The World Health Organization (WHO) estimate that each year, 215,000 children worldwide under the age of 5 years die from dehydration due to severe diarrhea.

An untreatable rotavirus infection is responsible for these cases.

Now, researchers at the Institute for Biomedical Sciences at Georgia State University (GSU) in Atlanta have identified specific intestinal microbiota, or microorganisms, that can prevent and cure rotavirus infections.

Their study findings appear in the journal Cell.

“This study,” says senior author Andrew Gewirtz, “shows that one big determinant of proneness to rotavirus infection is microbiota composition.”

Rotavirus gets its name from “rota” — the Latin word for “wheel” — as the virus has a round shape. It most commonly affects infants and young children, and it spreads easily. People with the virus can transfer it by sneezing and coughing or by using unwashed or improperly washed hands to touch, and thus contaminate, surfaces and objects.

The virus can transfer between people via surfaces such as counters and sinks, as well as on shared toys, tools, and utensils.

Vaccines prevent infection in most cases and reduce the chance of a severe infection. The Centers for Disease Control and Prevention (CDC) estimate that the rotavirus vaccine prevents 40,000 to 50,000 hospitalizations in the United States annually.

According to the CDC, the symptoms of infection include “severe watery diarrhea, vomiting, fever, or abdominal pain,” with diarrhea and vomiting typically lasting for 3 to 8 days.

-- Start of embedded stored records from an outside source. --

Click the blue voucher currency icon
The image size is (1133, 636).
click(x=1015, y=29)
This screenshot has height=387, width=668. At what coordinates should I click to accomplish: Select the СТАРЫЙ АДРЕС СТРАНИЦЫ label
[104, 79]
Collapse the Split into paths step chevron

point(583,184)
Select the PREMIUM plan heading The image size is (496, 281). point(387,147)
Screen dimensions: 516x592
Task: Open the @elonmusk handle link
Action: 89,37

In areas with an adequate supply of clean water, the administration of fluids prevents life threatening dehydration.

Unfortunately, this is not the case everywhere, and rotavirus infection is particularly deadly in some low income parts of the world.

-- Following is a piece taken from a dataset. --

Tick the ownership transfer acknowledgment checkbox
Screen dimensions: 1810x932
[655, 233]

Rotavirus infections can be mild or severe, and the reasons for this remained unknown until the discovery by the GSU researchers.

As the authors explain in their paper, “[rotavirus] clearance typically requires adaptive immunity,” but in this case, the scientists “unintentionally” created a model of immunodeficient mice that were also resistant to the virus.

So, the scientists hypothesized that this might be due to “select microbes” that offered protection against the virus. To verify their hypothesis, they tested whether the virus “resistance was transferred by co-housing and fecal transplant.”

This discovery was serendipitous. We were breeding mice and realized that some of them were completely resistant to rotavirus, whereas others were highly susceptible. We investigated why and found that the resistant mice carried distinct microbiota. Fecal microbiota transplant transferred rotavirus resistance to new hosts.”

Andrew Gewirtz

The researchers eventually found that a single bacterial species called Segmented Filamentous Bacteria (SFB) was the primary factor in determining an individual’s resistance to rotavirus infection.

SFB also reduces the damage that the rotavirus causes by initiating both the shedding of infected epithelial cells and their replacement with new, healthy ones.

“It’s a new basic discovery that should help understand proneness to rotavirus infection,” notes Gewirtz.

The discovery by the GSU team is just a first step toward combating rotavirus in humans.

First author Zhenda Shi, who works at the CDC’s rotavirus branch, is currently looking into how relevant this discovery in mice is for humans.

As Gewirtz points out, the team’s research “does not yield an immediate treatment for humans but provides a potential mechanism to explain the differential susceptibility of different populations and different people to enteric viral infection.”

“Furthermore, it may lead to new strategies to prevent and treat viral infections,” he concludes.